Another important figure in the early days of occupational therapy was Susan Tracy, a nurse by trade, who organized activity-oriented classes for nurses at the Adams Nervine Asylum. In 1910, she published a textbook that was widely used for over 30 years. She is credited with expanding the realm of occupational therapy from psychiatric institutions to the homes of patients, which is an important setting in which today’s occupational therapists work. Upon breaking ties with the asylum, she set up her own institution, entitled the Experiment Station for the Study of Invalid Occupations. This training center educated nurses so they could gain control over their practice and not default to being dominated by physicians. By practicing privately in patients’ homes, this batch of occupational therapists expanded the domain of occupational therapy and began using OT to treat physical ailments as well as mental illness (Quiroga, 1995).
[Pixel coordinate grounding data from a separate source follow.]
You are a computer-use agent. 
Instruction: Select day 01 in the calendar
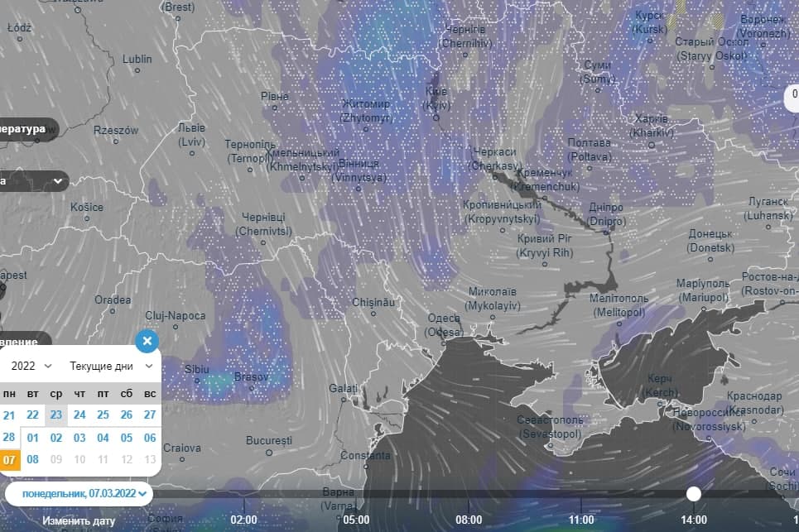coord(33,438)
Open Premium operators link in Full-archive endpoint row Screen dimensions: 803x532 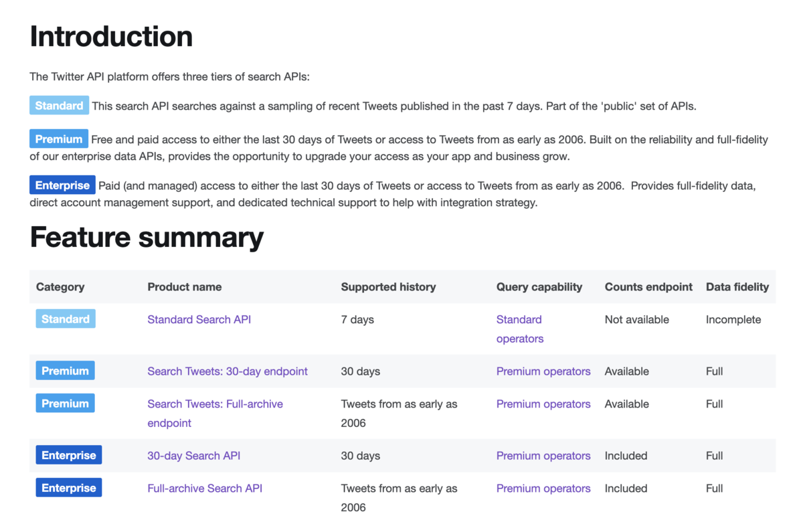[x=543, y=404]
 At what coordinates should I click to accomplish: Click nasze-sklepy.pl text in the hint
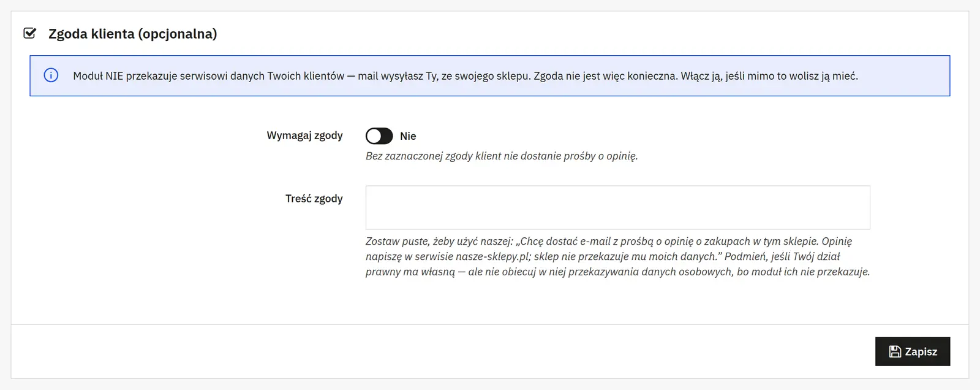pyautogui.click(x=493, y=257)
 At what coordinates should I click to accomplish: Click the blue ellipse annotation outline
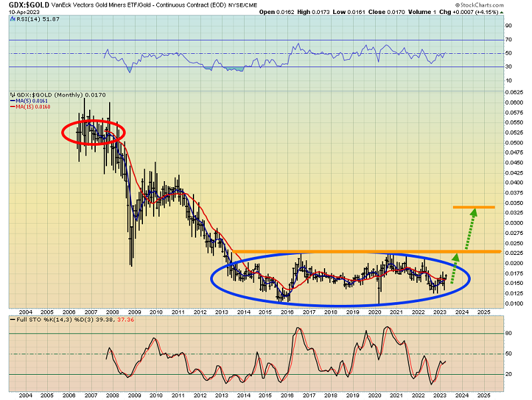(x=340, y=305)
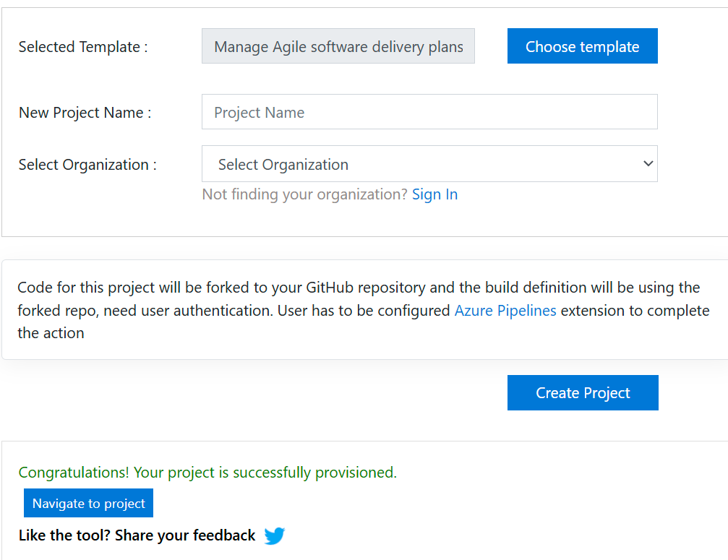Click the Selected Template label
The image size is (728, 560).
pyautogui.click(x=82, y=47)
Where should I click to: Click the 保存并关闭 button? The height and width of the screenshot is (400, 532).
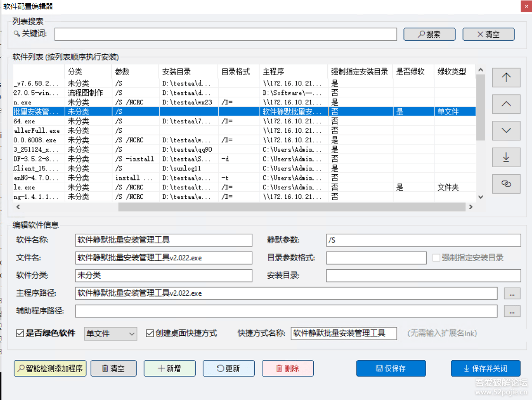pos(485,368)
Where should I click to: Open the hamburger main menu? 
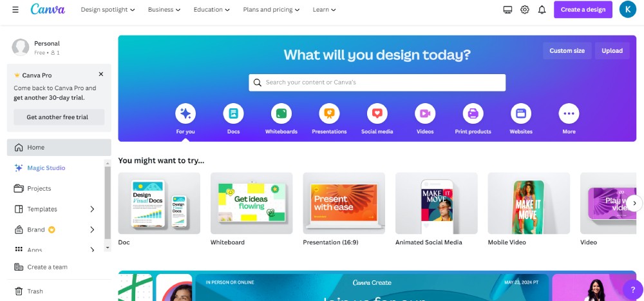click(15, 10)
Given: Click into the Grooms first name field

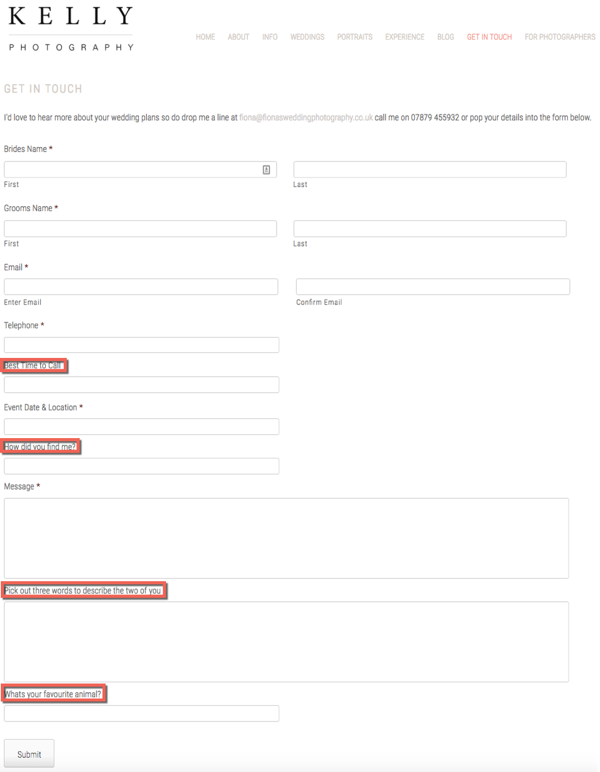Looking at the screenshot, I should point(140,228).
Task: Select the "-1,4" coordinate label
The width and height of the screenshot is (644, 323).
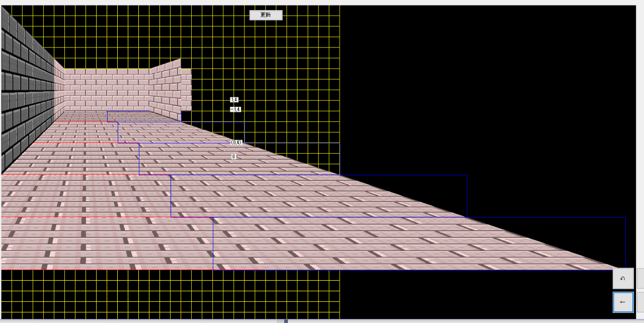Action: pos(235,109)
Herbert J. Hall was a physician with a strong work ethic and practical vision. He believed we could retract social ills by adapting the arts and crafts movement for medical purposes. A graduate of Harvard Medical School, he advised the government on wartime standards for occupational therapy during WWI. He introduced the concept of grading activities—now a hallmark of occupational therapy—to avoid exacerbating patient’s frustration and fatigue (Quiroga, 1995).

George Edward Barton, an architect, also aided in promoting the occupational therapy profession. Diagnosed with tuberculosis in 1901, Barton later contracted gangrene and had a partial amputation, after which he was left paralyzed on his left side. He opened Consolation House, a sanctuary for people with physical disabilities, in 1914. There, intensive self-administered occupational therapy “cured” his ailments. He played an integral part in gathering the profession’s leaders and forming the first national society (Quiroga, 1995).
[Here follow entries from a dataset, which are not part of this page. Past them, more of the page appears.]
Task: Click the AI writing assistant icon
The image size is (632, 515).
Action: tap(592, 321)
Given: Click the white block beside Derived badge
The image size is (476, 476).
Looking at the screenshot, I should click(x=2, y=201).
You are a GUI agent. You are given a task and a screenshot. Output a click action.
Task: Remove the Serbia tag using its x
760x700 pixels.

The first meeting of the National Society for the Promotion of Occupational Therapy was held in March 1917. Barton (along with his secretary), Eleanor Clark Slagle, William Rush Dunton Jr., Thomas B. Kinder, and Susan Cox Johnson were the only six in attendance. In the fall of 1919, at the third meeting, 300 attendees participated. In 1921, the name of the organization was changed to the American Occupational Therapy Association and the Archives of Occupational Therapy, the first professional journal, began publication (Quiroga, 1995).

World War I forced the new profession to clarify its role in the medical domain and to standardize training and practice. In addition to clarifying its public image, OT also established clinics, workshops, and training schools nationwide. Due to the overwhelming number of wartime injuries, “reconstruction aides” (an umbrella term for physical therapists and occupational therapists) were recruited by the Surgeon General. Between 1917 and 1920, nearly 148,000 wounded men were placed in hospitals upon their return to the states. This number does not account for those wounded abroad. The success of the reconstruction aides, largely made up of women trying to “do their bit” to help with the war effort, was a great accomplishment. Post-war, however, there was a struggle to keep people in the profession. Emphasis was shifted from the altruistic war-time mentality to the financial, professional, and personal satisfaction that comes with being a therapist. To make the profession more appealing, practice was standardized, as was the curriculum. Entry and exit criterion were established, and AOTA advocated for steady employment, decent wages, and fair working conditions. Via these methods, occupational therapy sought and obtained medical legitimacy in the 1920s. By the time Slagle retired from the profession in 1937, the profession’s medical identity was well on its way to being established (Quiroga, 1995).